What is one change you were able to implement as a producer that you’re particularly proud of?

Cox: “Disclosure” director Sam Feder said, “I want this film to be by trans people completely. I want a mostly trans crew, and when we cannot find a transgender person to fill a role, I want to have that cisgender person men-tor a trans person.” He also had this idea that every single person on-screen was paid. It’s a really interesting model for documentary filmmaking that I want to try to incor­porate in the future.

Sam has taught me and is teaching the world that it is possible — that you can have a film with a very low budget, find funding, and hire mostly trans people, have a fellowship program, pay everyone for their stories.

Everyone in our film works in the business and often are the only trans people on set. So many of them talked about walking onto our set and everywhere they looked there was a trans person. And that was so integral in telling the story of transgender representation on-screen.

Washington: I had a similar experience on “Little Fires.” We knew we were telling a story about motherhood, race and class, so we cast this writers’ room to have somebody who could speak to [every topic] from a personal perspective. But we also didn’t have one Black woman in the room. We had three or four Black women in the room. We didn’t have one lesbian in the room; we really had inclusivity by building out a writers room where people could really have their voice, because they weren’t alone, and they didn’t feel the weight of being the “only” in the room.

When you’re the “only” on set whether it’s the only woman, the only Black person, the only Black woman, the only trans woman, you have all of this additional weight and responsibility to be speaking for your race, speaking for your people, speaking for your community, as opposed to being like an artist who also has the shared experience of belonging to that community. So to create an environment where our writers can be artists first and where we could have a multiplicity of perspectives of what it means to be a Black mama so that we could get to the reality of what this character is experience was, was really powerful and I felt it.

There were moments where, I would watch a particular edit and feel like “Oh man, I think the feedback I need to give right now, I need to give it to a Black person, because I need to bounce this off my sister first that I’m sure we’re on the same page when we come back explaining why we need to see more side eye in that scene. We’re able to say it in the right way and have people understand the dynamics of what’s happening for this Black woman in this moment.
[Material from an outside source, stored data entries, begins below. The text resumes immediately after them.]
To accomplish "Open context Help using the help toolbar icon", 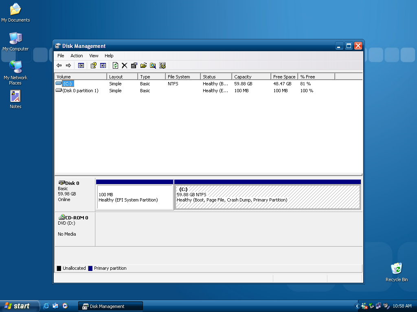I will 93,65.
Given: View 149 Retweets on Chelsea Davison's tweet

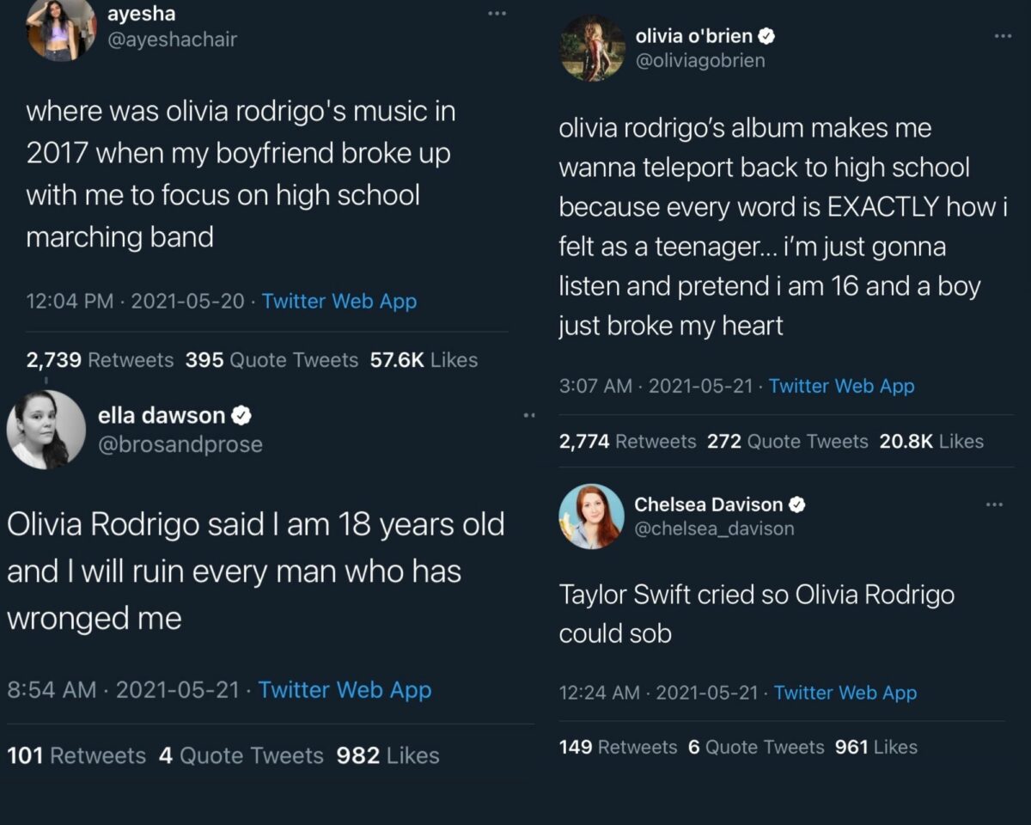Looking at the screenshot, I should (617, 747).
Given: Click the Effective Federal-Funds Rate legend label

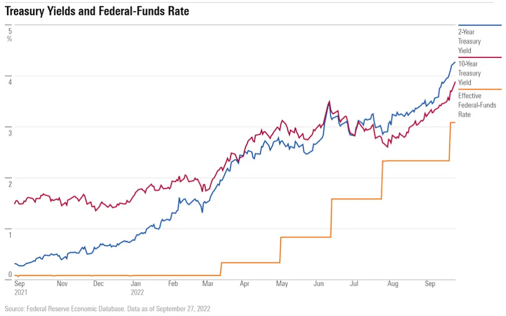Looking at the screenshot, I should tap(477, 105).
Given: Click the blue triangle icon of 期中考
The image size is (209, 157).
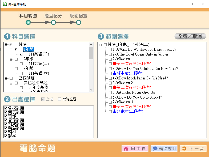Looking at the screenshot, I should click(115, 73).
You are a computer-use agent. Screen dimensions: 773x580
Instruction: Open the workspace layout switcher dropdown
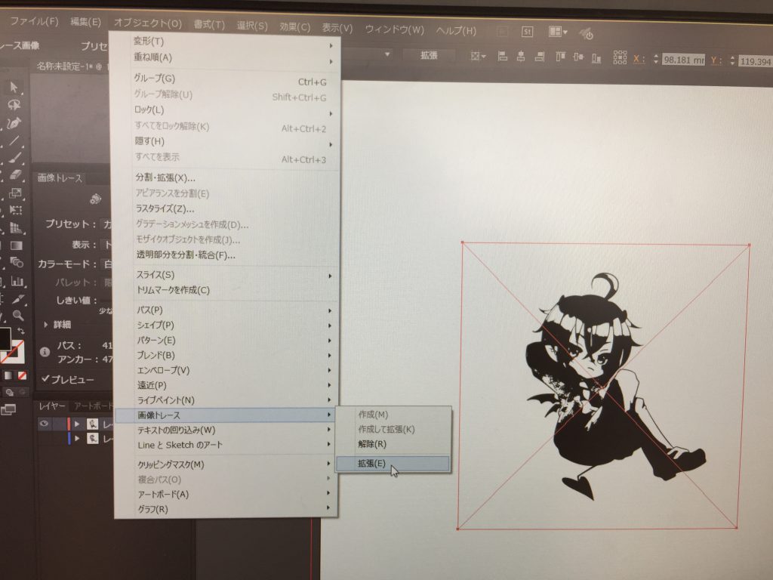[558, 32]
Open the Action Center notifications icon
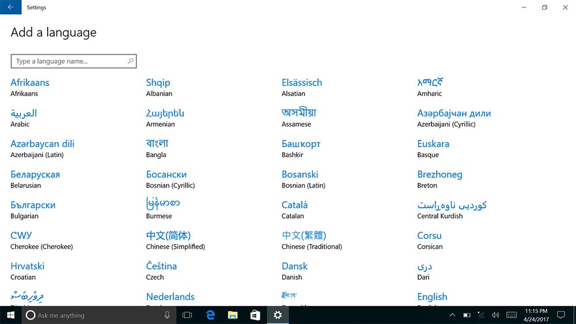 [560, 315]
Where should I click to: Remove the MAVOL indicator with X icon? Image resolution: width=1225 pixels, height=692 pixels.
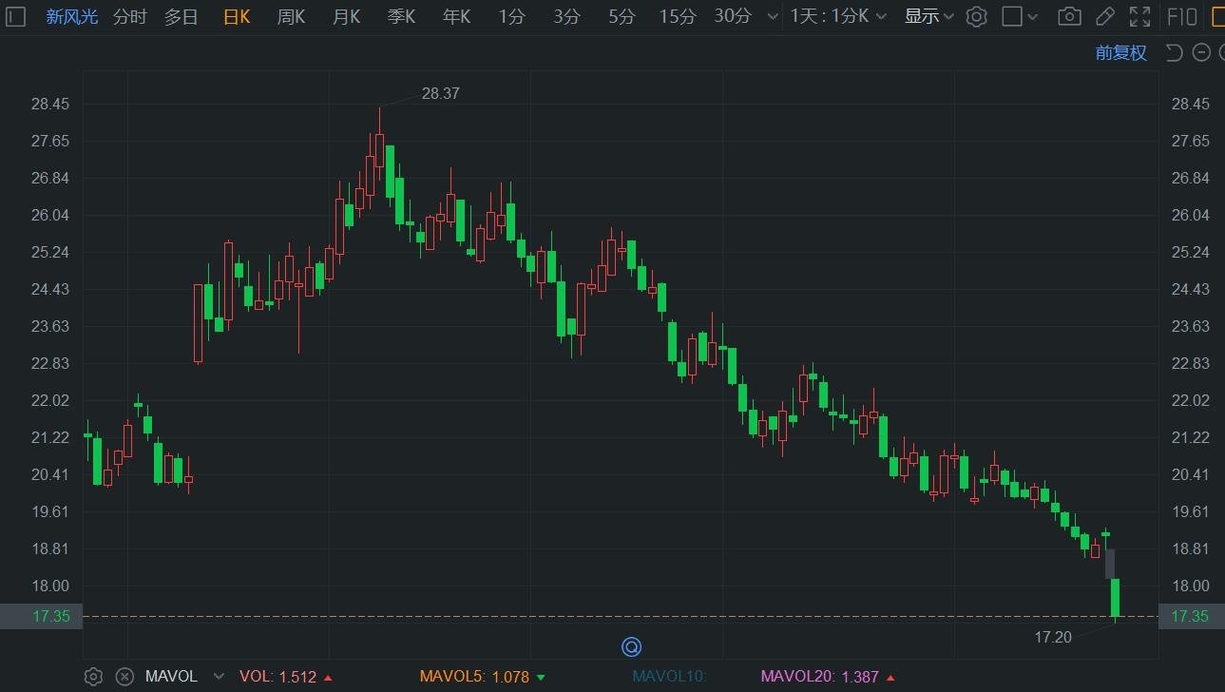click(124, 677)
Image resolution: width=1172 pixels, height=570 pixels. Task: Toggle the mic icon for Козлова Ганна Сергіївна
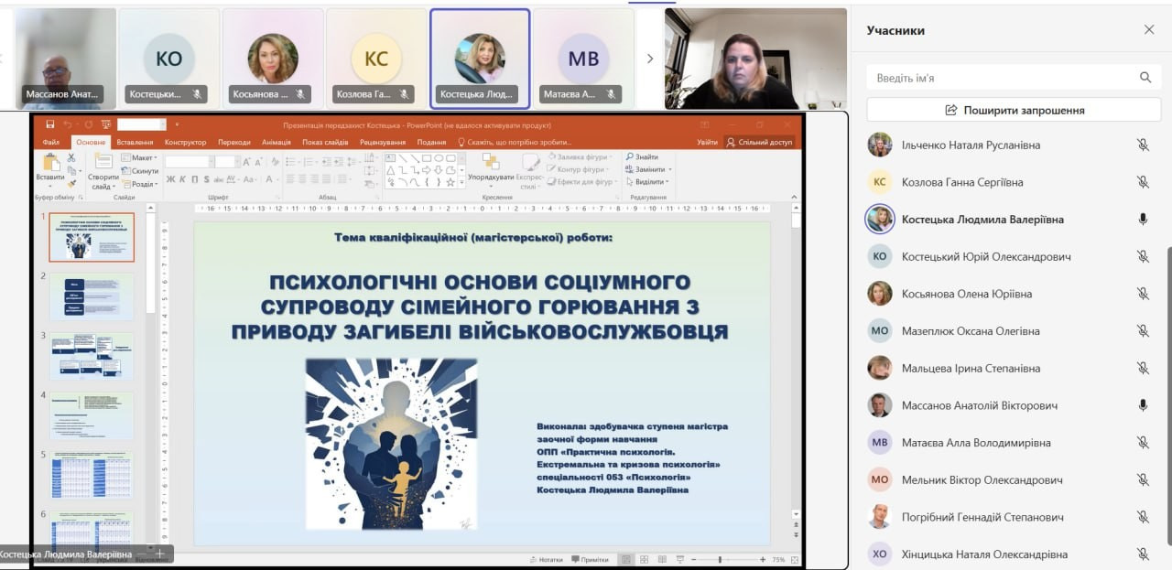[1143, 182]
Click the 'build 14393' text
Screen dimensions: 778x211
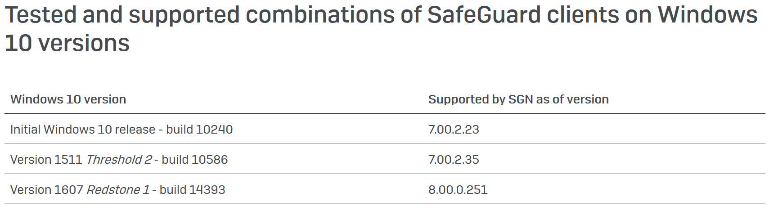(x=192, y=190)
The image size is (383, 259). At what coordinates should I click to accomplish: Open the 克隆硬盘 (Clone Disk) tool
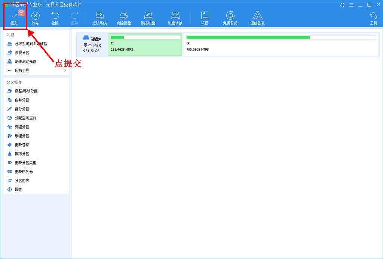123,18
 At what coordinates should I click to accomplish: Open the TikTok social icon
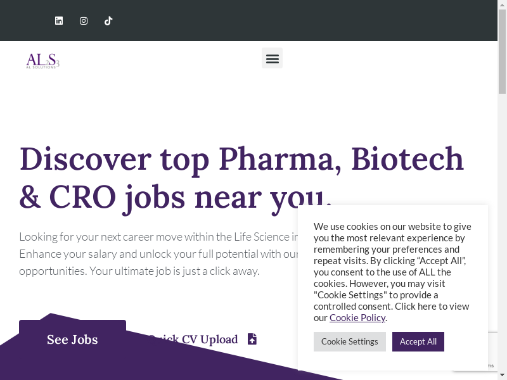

It’s really powerful creating opportunities where people feel safe to bring their perspectives to the table and don’t have to carry the weight of being the “only” while they do that.

When is the first time that you remember feeling seen for your work?

Cox: It was 2014. I was in L.A. for the Emmys for my first nomination. We made eye contact across the room, and I was like, “Oh, my God, Kerry Washington” — utterly star-struck. Then you walked up to me and said, “How does it feel to make history?” I could cry thinking about it because it was so sweet and welcoming. So I don’t remember the first time I felt seen for my work, but I remember the first time I felt seen by Kerry.

Washington: I totally remember it. I think my question to you was to also say, “You’re not alone.” It was at a point in “Scandal” where the “history” was such a part of the conversation. I wanted you to know what a fan I was, but also that you’re not alone.